*** Opening of Excerpt to read ***

- Born: 1 May 1939
- Died: 20 August 2026 (aged 87)
- Education: Peterhouse, Cambridge
- Known for: Historian of Africa
- Notable work: The African Poor: A History
- Awards: Herskovits Prize (1988)

= John Iliffe (historian) =

British historian (1939–2026)

John Iliffe (1 May 1939 – 20 August 2026) was a British historian, who specialised in the history of Africa and especially Tanzania.

== Life and career ==
Iliffe was educated at Framlingham College and Peterhouse, Cambridge, where he completed his BA and PhD. After teaching at the University of Dar es Salaam for several years he was appointed Assistant Director of Research in History at the University of Cambridge and a fellow of St John's College. In 1980 he became a Reader in African History at Cambridge, and 10 years later was made Professor of African History, remaining in place until his retirement in 2006. He was awarded the 1988 Herskovits Prize for The African Poor: A History.

*** Close of Excerpt to read ***
*** Opening of Stored data ***

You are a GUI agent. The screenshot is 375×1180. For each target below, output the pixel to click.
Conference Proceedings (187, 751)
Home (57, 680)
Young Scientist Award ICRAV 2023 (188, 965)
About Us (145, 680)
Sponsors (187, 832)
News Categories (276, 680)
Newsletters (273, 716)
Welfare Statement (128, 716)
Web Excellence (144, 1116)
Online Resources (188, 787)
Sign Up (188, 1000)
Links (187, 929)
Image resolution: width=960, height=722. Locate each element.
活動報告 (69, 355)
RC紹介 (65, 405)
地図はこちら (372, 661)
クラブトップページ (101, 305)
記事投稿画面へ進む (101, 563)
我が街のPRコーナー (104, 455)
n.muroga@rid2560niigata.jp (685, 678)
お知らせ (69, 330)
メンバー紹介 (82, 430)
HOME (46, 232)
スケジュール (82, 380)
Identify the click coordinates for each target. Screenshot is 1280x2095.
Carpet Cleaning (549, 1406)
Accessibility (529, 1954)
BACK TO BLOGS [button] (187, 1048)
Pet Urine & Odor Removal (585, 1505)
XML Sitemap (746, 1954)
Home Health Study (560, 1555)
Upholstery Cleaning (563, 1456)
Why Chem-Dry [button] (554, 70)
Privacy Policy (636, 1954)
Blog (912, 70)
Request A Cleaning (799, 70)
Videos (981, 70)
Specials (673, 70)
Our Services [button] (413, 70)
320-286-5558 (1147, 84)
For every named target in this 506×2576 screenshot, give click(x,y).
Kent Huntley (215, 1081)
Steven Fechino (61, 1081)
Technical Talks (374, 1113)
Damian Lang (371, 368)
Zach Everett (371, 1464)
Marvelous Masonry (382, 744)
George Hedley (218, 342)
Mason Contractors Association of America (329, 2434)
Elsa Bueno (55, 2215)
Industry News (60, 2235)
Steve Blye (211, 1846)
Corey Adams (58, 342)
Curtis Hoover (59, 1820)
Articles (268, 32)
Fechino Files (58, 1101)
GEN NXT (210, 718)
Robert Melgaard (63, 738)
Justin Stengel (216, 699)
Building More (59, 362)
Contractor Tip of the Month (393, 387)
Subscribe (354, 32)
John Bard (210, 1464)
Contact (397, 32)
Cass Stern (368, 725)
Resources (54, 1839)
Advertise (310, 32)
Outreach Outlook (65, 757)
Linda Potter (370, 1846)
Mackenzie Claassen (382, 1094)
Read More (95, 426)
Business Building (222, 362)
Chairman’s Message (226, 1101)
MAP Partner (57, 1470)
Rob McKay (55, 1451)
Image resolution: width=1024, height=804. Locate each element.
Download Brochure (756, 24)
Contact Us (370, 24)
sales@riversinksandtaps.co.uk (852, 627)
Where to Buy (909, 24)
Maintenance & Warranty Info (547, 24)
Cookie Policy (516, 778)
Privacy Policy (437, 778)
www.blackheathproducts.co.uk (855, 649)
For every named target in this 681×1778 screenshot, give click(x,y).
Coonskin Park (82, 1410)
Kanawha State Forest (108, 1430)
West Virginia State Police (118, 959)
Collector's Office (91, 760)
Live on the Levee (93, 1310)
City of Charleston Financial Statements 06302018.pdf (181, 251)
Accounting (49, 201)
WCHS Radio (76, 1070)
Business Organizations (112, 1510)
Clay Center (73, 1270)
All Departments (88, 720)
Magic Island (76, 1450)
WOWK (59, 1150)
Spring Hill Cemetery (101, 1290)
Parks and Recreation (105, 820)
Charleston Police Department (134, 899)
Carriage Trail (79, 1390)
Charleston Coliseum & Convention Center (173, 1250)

*** Close of Stored data ***

• [Actions to take]:
**1.** From the John Iliffe biography, extract the passage between "- Education: Peterhouse, Cambridge" and "British historian (1939–2026)", inclusive.
**2.** Translate this sentence from the John Iliffe biography into French: "He was awarded the 1988 Herskovits Prize for The African Poor: A History."
**3.** Carry on the John Iliffe biography from its last sentence.
None of the entries are needed for this work.

• [Results for the exercise]:
**1.**
- Education: Peterhouse, Cambridge
- Known for: Historian of Africa
- Notable work: The African Poor: A History
- Awards: Herskovits Prize (1988)

= John Iliffe (historian) =

British historian (1939–2026)

**2.** Il a reçu le prix Herskovits 1988 pour The African Poor: A History.

**3.**
He was a fellow of the British Academy from 1989 to 2006. Iliffe died on 20 August 2026, aged 87.

== Notable works ==
- Tanganyika Under German Rule, 1905-1912 (1969)
- Modern Tanzanians (editor, 1973)
- A Modern History of Tanganyika (1979)
- The Emergence of African Capitalism (1983)
- The African Poor: A History (1987)
- Famine in Zimbabwe, 1890–1960 (1990)
- Africans: The History of a Continent (1995; 2nd ed. 2007; 3rd ed. 2017)
- East African Doctors: A History of the Modern Profession (1998)
- Honour in African History (2005)
- The African AIDS Epidemic: A History (2006)
- Obasanjo, Nigeria and the World (2011)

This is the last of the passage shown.